Earlier studies of persons with deafness (D) and/or deafblindness (DB) have primarily focused on the mobility and communication problems. The purpose of the present study was to develop technology for monitoring aids to improve the ability of persons with D and/or DB to detect, identify, and perceive direction of events that produce sounds in their surroundings.

The purpose was achieved stepwise in four studies. In Study I, the focus was on hearing aids for persons with residual low frequency hearing. In Study II-IV, the focus was on vibratory aids for persons with total D.

In Study I, six signal processing algorithms (calculation methods) based on two principles, transposition and modulation, were developed and evaluated regarding auditory identification of environmental sounds. Twenty persons with normal hearing listened to 45 environmental sounds processed with the six different algorithms and identified them in three experiments. In Exp. 1, the sounds were unknown and the subjects had to identify them freely. In Exp. 2 and 3, the sounds were known and the subjects had to identify them by choosing one of 45 sounds. The transposing algorithms showed better results (median value in Exp. 3, 64%-69%) than the modulating algorithms (40%-52%) did, and they were good candidates for implementing in a hearing aid for persons with residual low frequency hearing.

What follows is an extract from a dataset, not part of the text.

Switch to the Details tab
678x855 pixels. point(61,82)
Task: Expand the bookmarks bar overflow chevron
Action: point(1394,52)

In Study II, eight algorithms were developed based on three principles, transposition, modulation, and filtration – in addition to No Processing as reference, and evaluated for vibratory identification of environmental sounds. The transposing algorithms and the modulating algorithms were also adapted to the vibratory thresholds of the skin. Nineteen persons with profound D tested the algorithms using a stationary, wideband vibrator and identified them by choosing one of 10 randomly selected from the list of 45 sounds. One transposing algorithm and two modulating algorithms showed better (p<0.05) scores than did the No Processing method. Two transposing and three modulating algorithms showed better (p<0.05) scores than did the filtering algorithm. Adaptation to the vibratory thresholds of the skin did not improve the vibratory identification results.

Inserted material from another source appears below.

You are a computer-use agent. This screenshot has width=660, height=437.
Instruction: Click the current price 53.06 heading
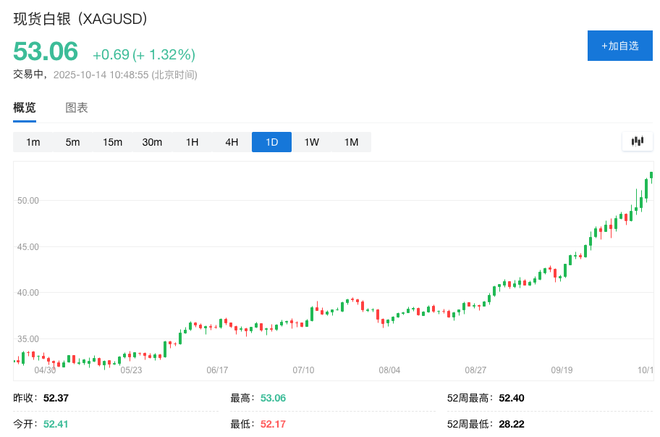coord(45,53)
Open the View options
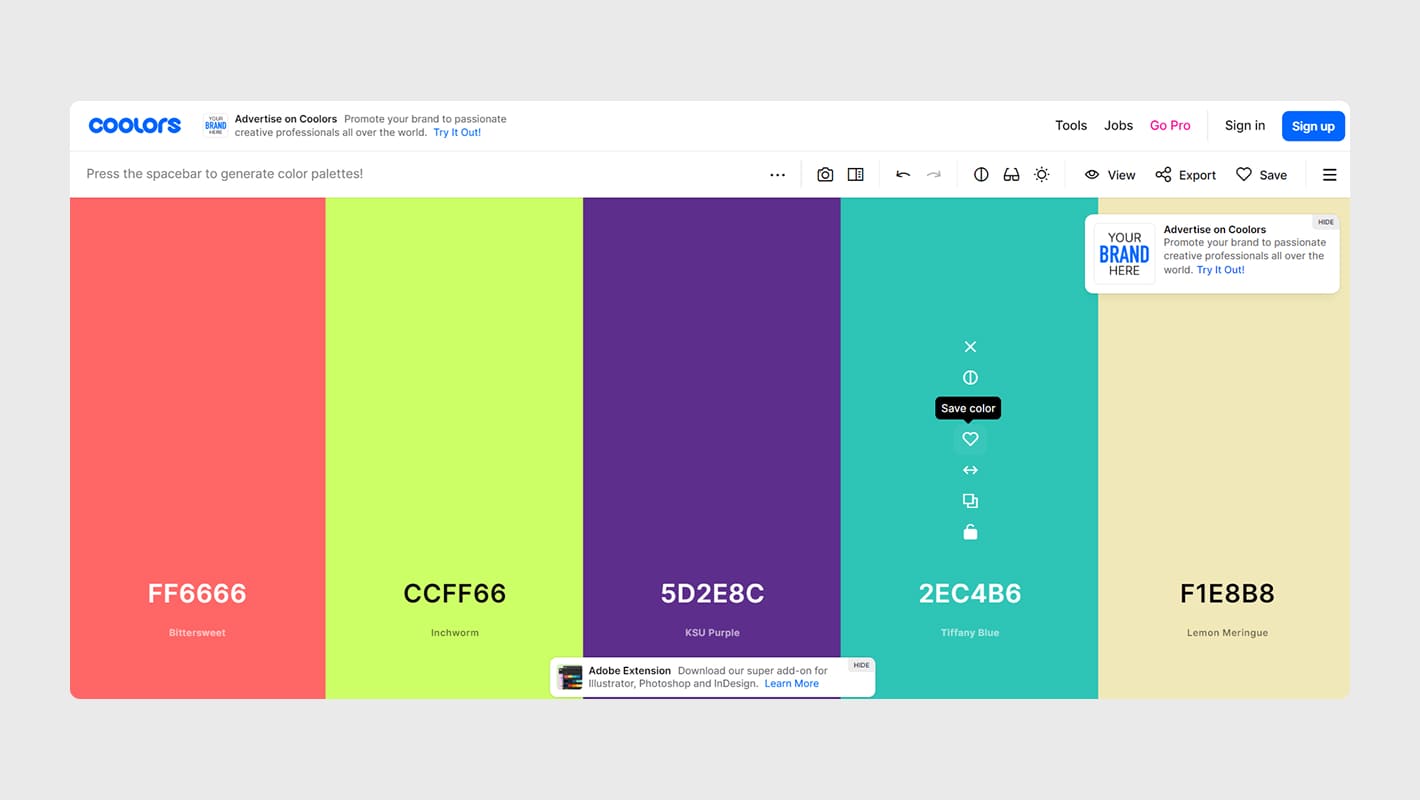 [1110, 175]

In Study III, the two transposing algorithms and the three modulating algorithms with the best identification scores in Study II, plus their adapted alternative, were evaluated in a laboratory study. Five persons from Study II with profound D tested the algorithms using a portable narrowband vibrator and identified the sounds by choosing one of 45 sounds in three experiments (Exp. 1, 2, and 3). In Exp. 1, the sounds were pre-processed and directly fed to the vibrator. In Exp. 2 and 3, the sounds were presented in an acoustic test room, without or with background noise (SNR=+5 dB), and processed in real time. Five of the algorithms had acceptable results (27%-41%) in the three experiments and constitute candidates for a miniaturized vibratory aid (VA). The algorithms had the same rank order in both tests in the acoustic room (Exp. 2, and 3), and the noise did not worsen the identification results.

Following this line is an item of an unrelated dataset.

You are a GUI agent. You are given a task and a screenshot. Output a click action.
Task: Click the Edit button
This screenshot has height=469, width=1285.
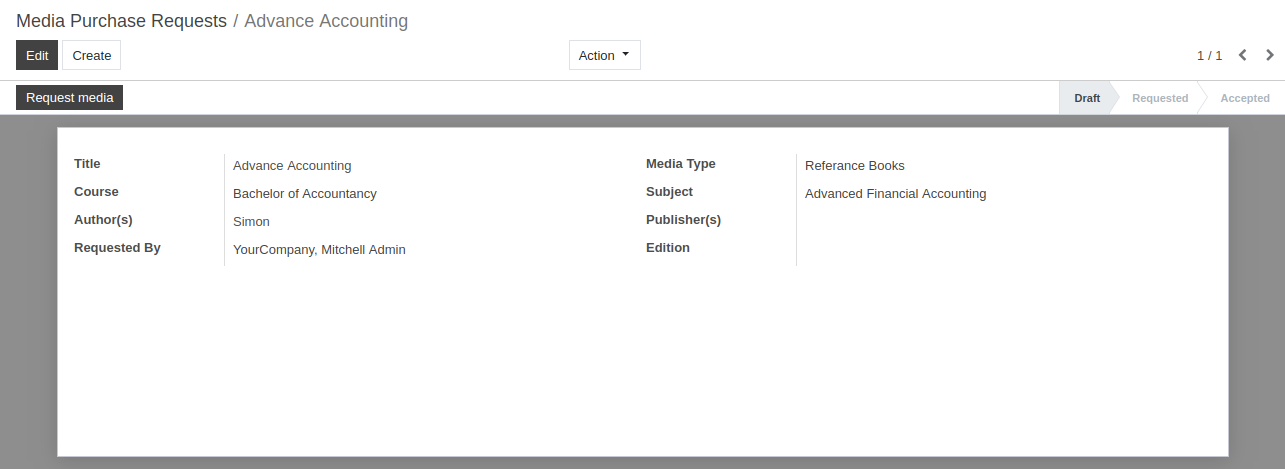(x=37, y=55)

In Study IV, the portable vibrotactile monitoring aid (with stationary processor) for detection, identification and directional perception of environmental sounds was evaluated in a field study. The same five persons with profound D as in Study III tested the aid using a randomly chosen algorithm, drawn from the five with the best results in Study III, in a home and in a traffic environment. The persons identified 12 events at home and five events in a traffic environment when they were inexperienced (the events were unknown) and later when they were experienced (the events were known). The VA consistently improved the ability with regard to detection, identification and directional perception of environmental sounds for all five persons.

It is concluded that the selected algorithms improve the ability to detect, and identify sound emitting events. In future, the algorithms will be implemented in a low frequency hearing aid for persons with low frequency residual hearing or in a fully portable vibratory monitoring aid, for persons with profound D or DB to improve their ability to sense the environment.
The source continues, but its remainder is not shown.